» **Given request**:
In the worked problem on the shortest distance between two lines, which lettered option is given as the answer?

» **Source excerpt**:

^^^^

Question

The shortest distance between the lines $\overrightarrow{r}=s(2\hat{i}+3\hat{j}+4\hat{k})-(\hat{i}+\hat{j}+\hat{k})$ and $\overrightarrow{r}=t(3\hat{i}+4\hat{j}+5\hat{k})-\hat{i}$ is

• A. $\frac{1}{\sqrt{2}}$
• B. $\frac{1}{\sqrt{3}}$
• C. $\frac{1}{\sqrt{6}}$
• D. $\sqrt{\frac{2}{3}}$

Answer 1

Answer: (C)

$\frac{1}{\sqrt{6}}$

The shortest distance between $\overrightarrow{r}=\overrightarrow{a}+s\overrightarrow{b}$ and $\overrightarrow{r}=\overrightarrow{c}+t\overrightarrow{d}$ is
$|(\overrightarrow{c}-\overrightarrow{a}).\hat{n}|$ where $\hat{n}=\frac{\overrightarrow{b}\times \overrightarrow{d}}{|\overrightarrow{b}\times \overrightarrow{d}|}$ and $\overrightarrow{b}\times \overrightarrow{d}=\left|\begin{array}{ccc}\hat{i}& \hat{j}& \hat{k}\\ 2& 3& 4\\ 3& 4& 5\end{array}\right|$
$=\hat{i}(15-16)-\hat{j}(10-12)+\hat{k}(8-9)$
$=-\hat{i}+2\hat{j}-\hat{k}$
$\therefore \hat{n}=\frac{-\hat{i}+2\hat{j}-\hat{k}}{\sqrt{1+4+1}}=\frac{-\hat{i}+2\hat{j}-\hat{k}}{\sqrt{6}}$
$\Rightarrow$ shortest distance $=|(\overrightarrow{c}-\overrightarrow{a}).\hat{n}|$
We have $\overrightarrow{c}-\overrightarrow{a}=-\hat{i}-\hat{i}-\hat{j}-\hat{k}=-(\hat{j}+\hat{k})$
$=\frac{\left|(\hat{j}+\hat{k})(-\hat{i}+2\hat{j}-\hat{k})\right|}{\sqrt{6}}$
$=\frac{2-1}{\sqrt{6}}=\frac{1}{\sqrt{6}}$

^^^^

» **Material**:
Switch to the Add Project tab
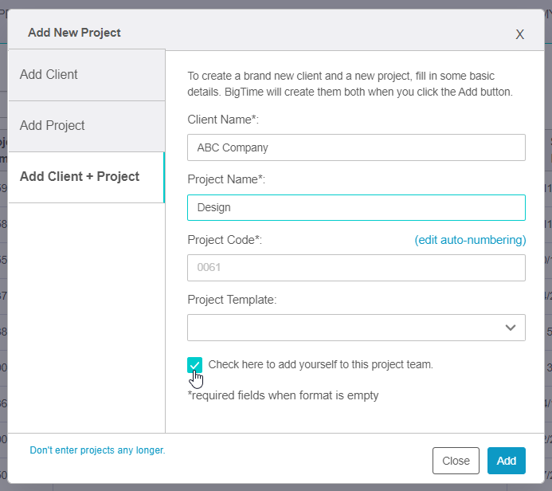Screen dimensions: 552x491 click(x=86, y=126)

^^^^

» **Answer for this exercise**:
Option C, which is 1/√6.